Da maneira que o futuro se revelou nas últimas duas décadas — quando mesmo as previsões mais loucas começaram a tomar forma —, a visão que Philip K. Dick tinha de pessoas comuns em circunstâncias incomuns tornou-se a que melhor descreve a forma como ele é percebido por nós. Exatamente por isso, os produtores de cinema se voltaram sobre seus romances e livros, mais do que os de qualquer outro autor.

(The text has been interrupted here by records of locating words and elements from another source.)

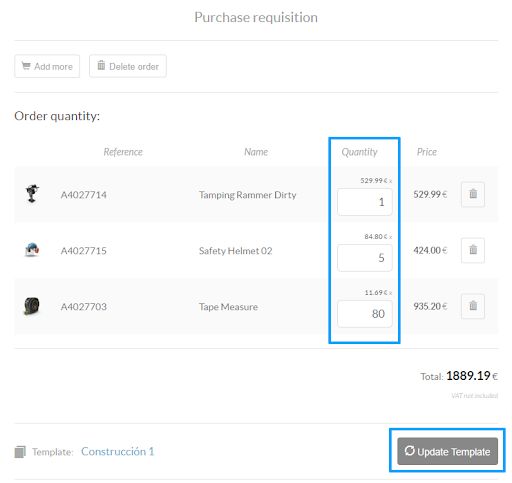
Task: Click reference A4027714
Action: [84, 195]
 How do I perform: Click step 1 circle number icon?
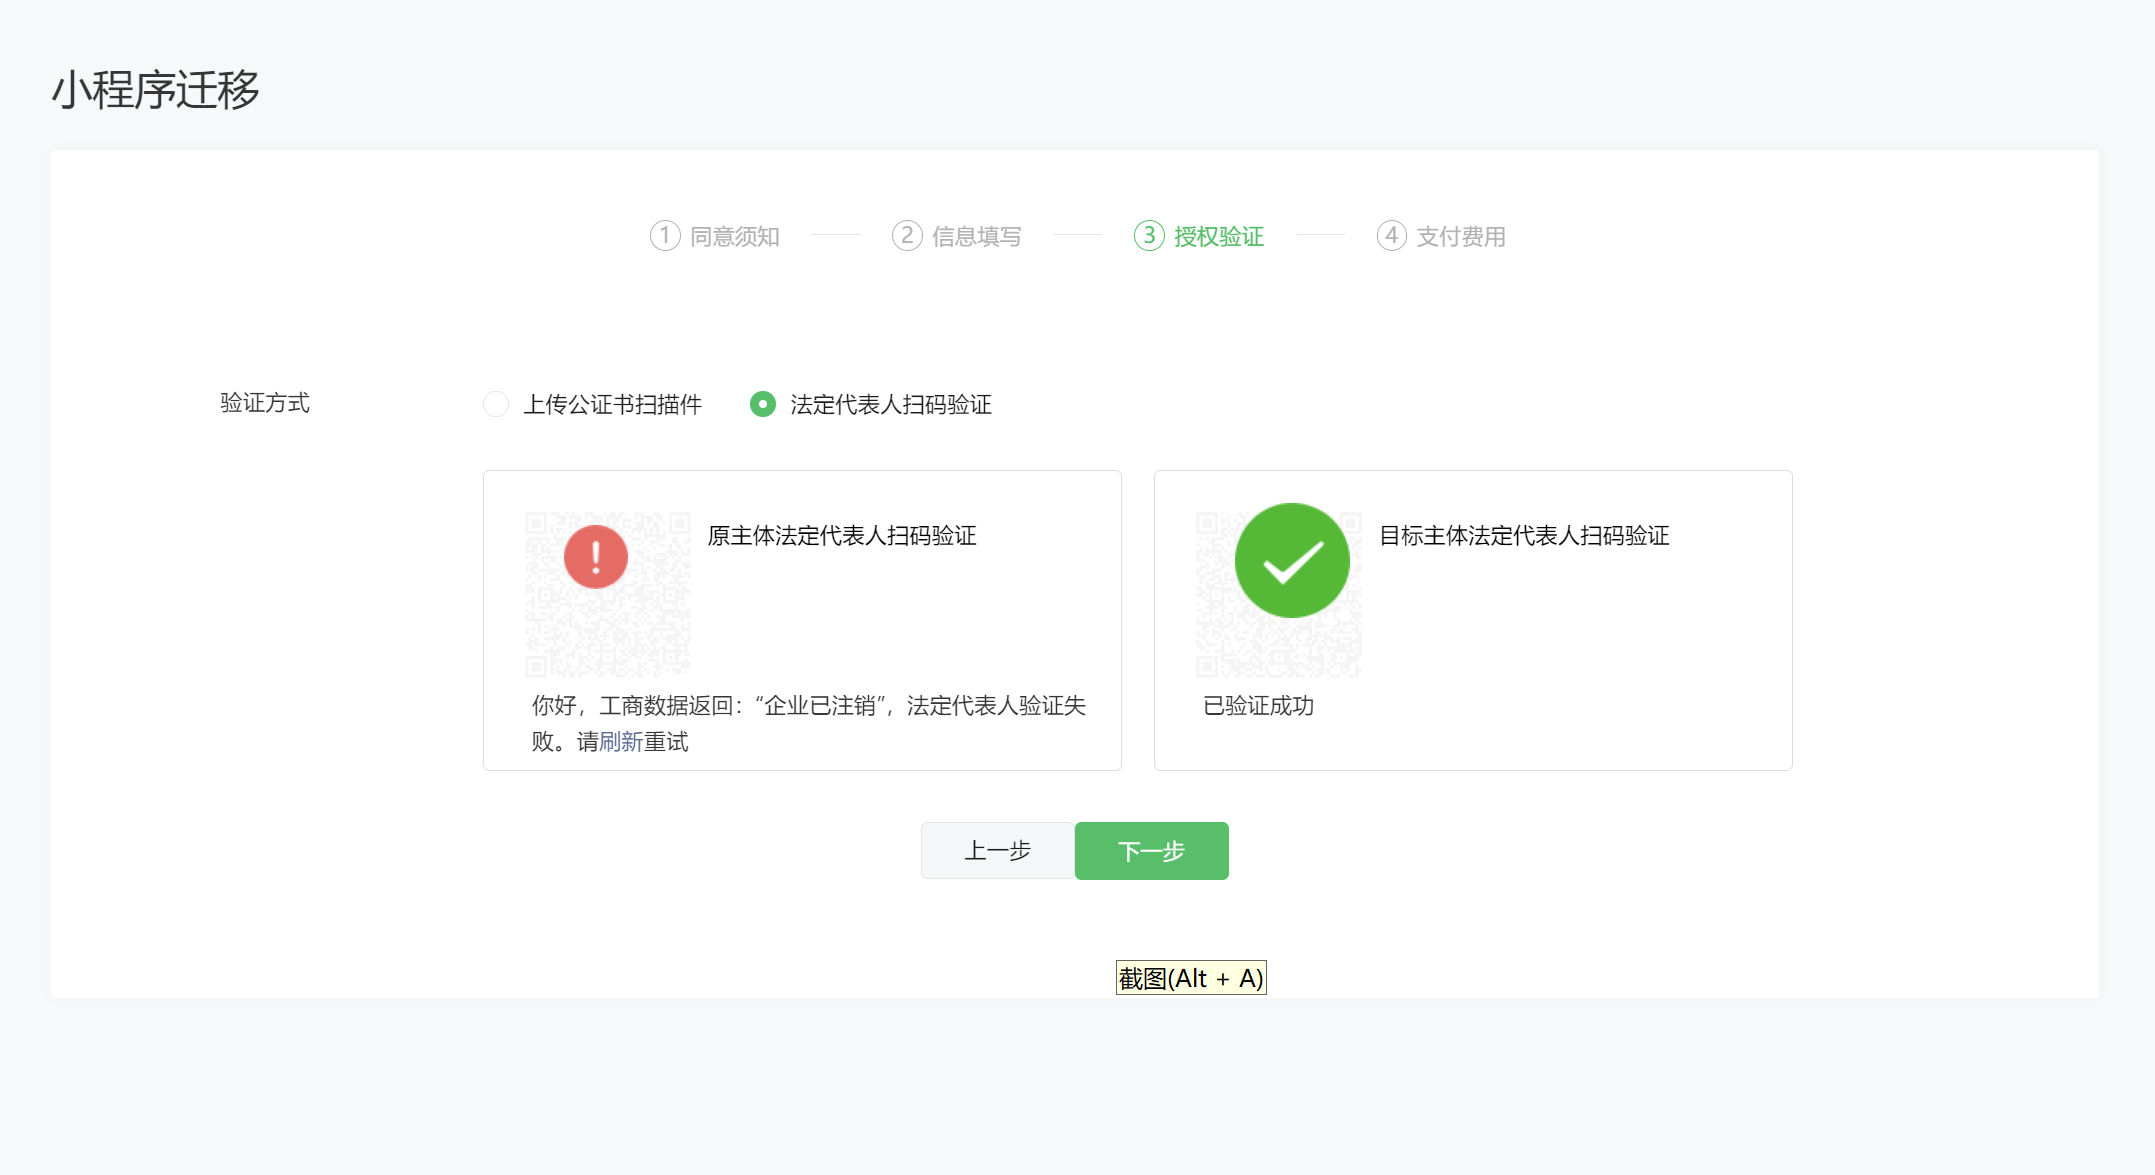[x=665, y=236]
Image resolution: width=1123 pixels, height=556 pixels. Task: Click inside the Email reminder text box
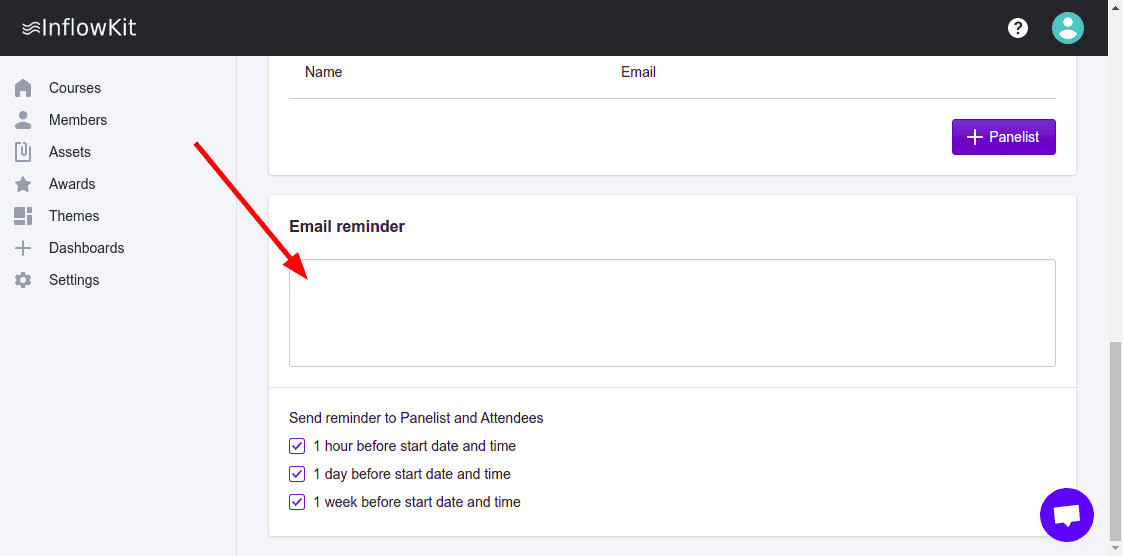pos(672,313)
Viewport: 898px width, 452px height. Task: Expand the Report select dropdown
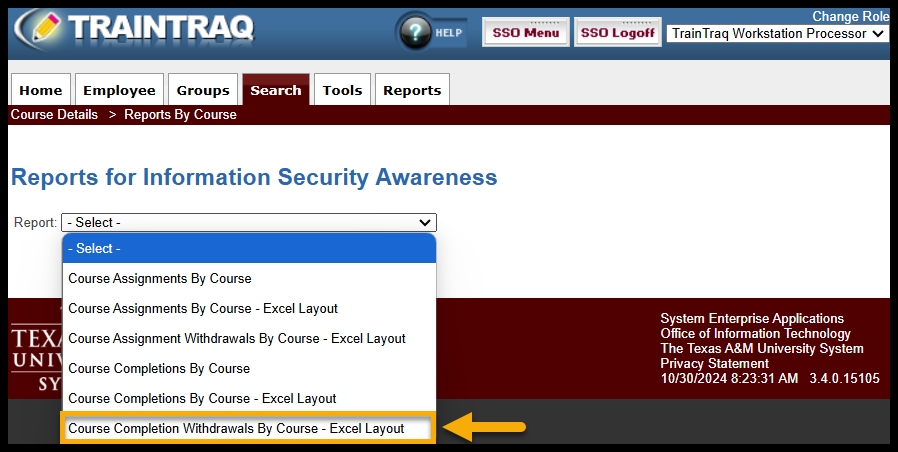[x=249, y=222]
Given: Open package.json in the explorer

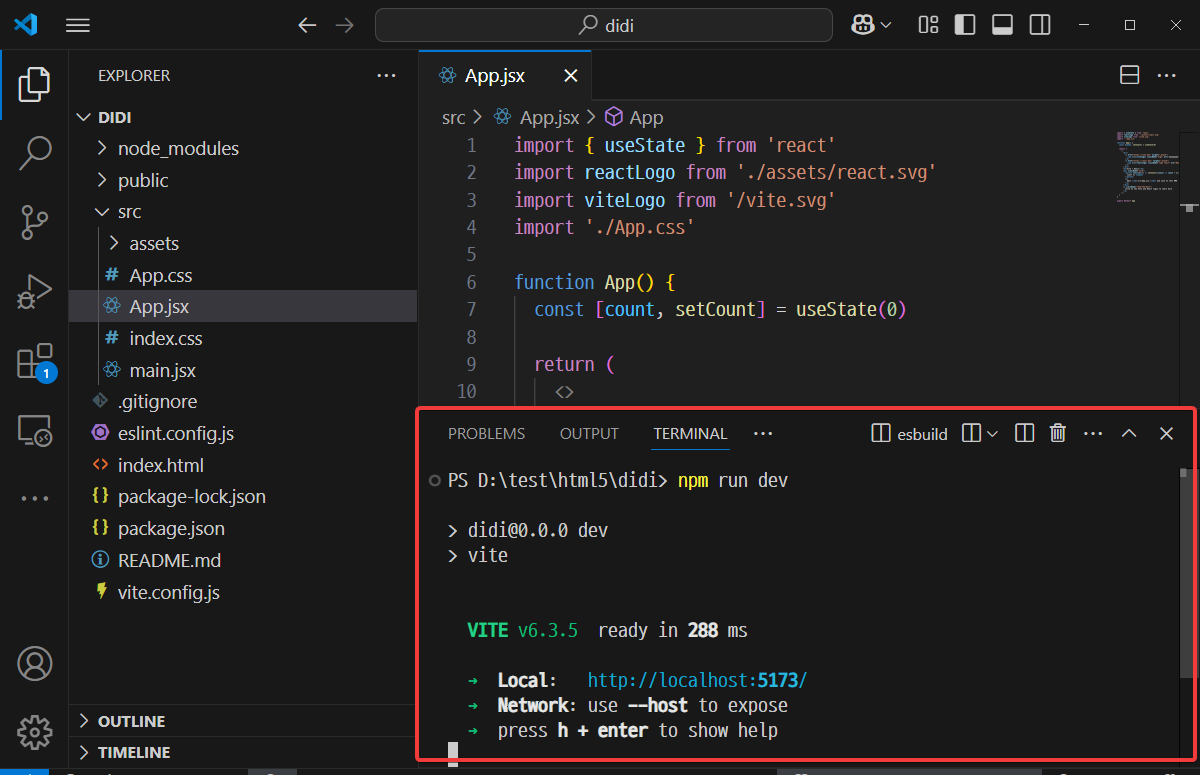Looking at the screenshot, I should click(x=171, y=528).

É trágico que Philip K. Dick não tenha vivido para ver isso. Ele assistiu a uma pré-estréia de Blade Runner — O caçador de andróides no início de 1982, mas morreu antes da estréia que mudou completamente a visão que o público tinha de seu trabalho. Mas ele teria visto isso como uma conclusão irônica totalmente de acordo com sua vida. E seu trabalho segue vivo, tão extraordinário hoje como quando foi escrito.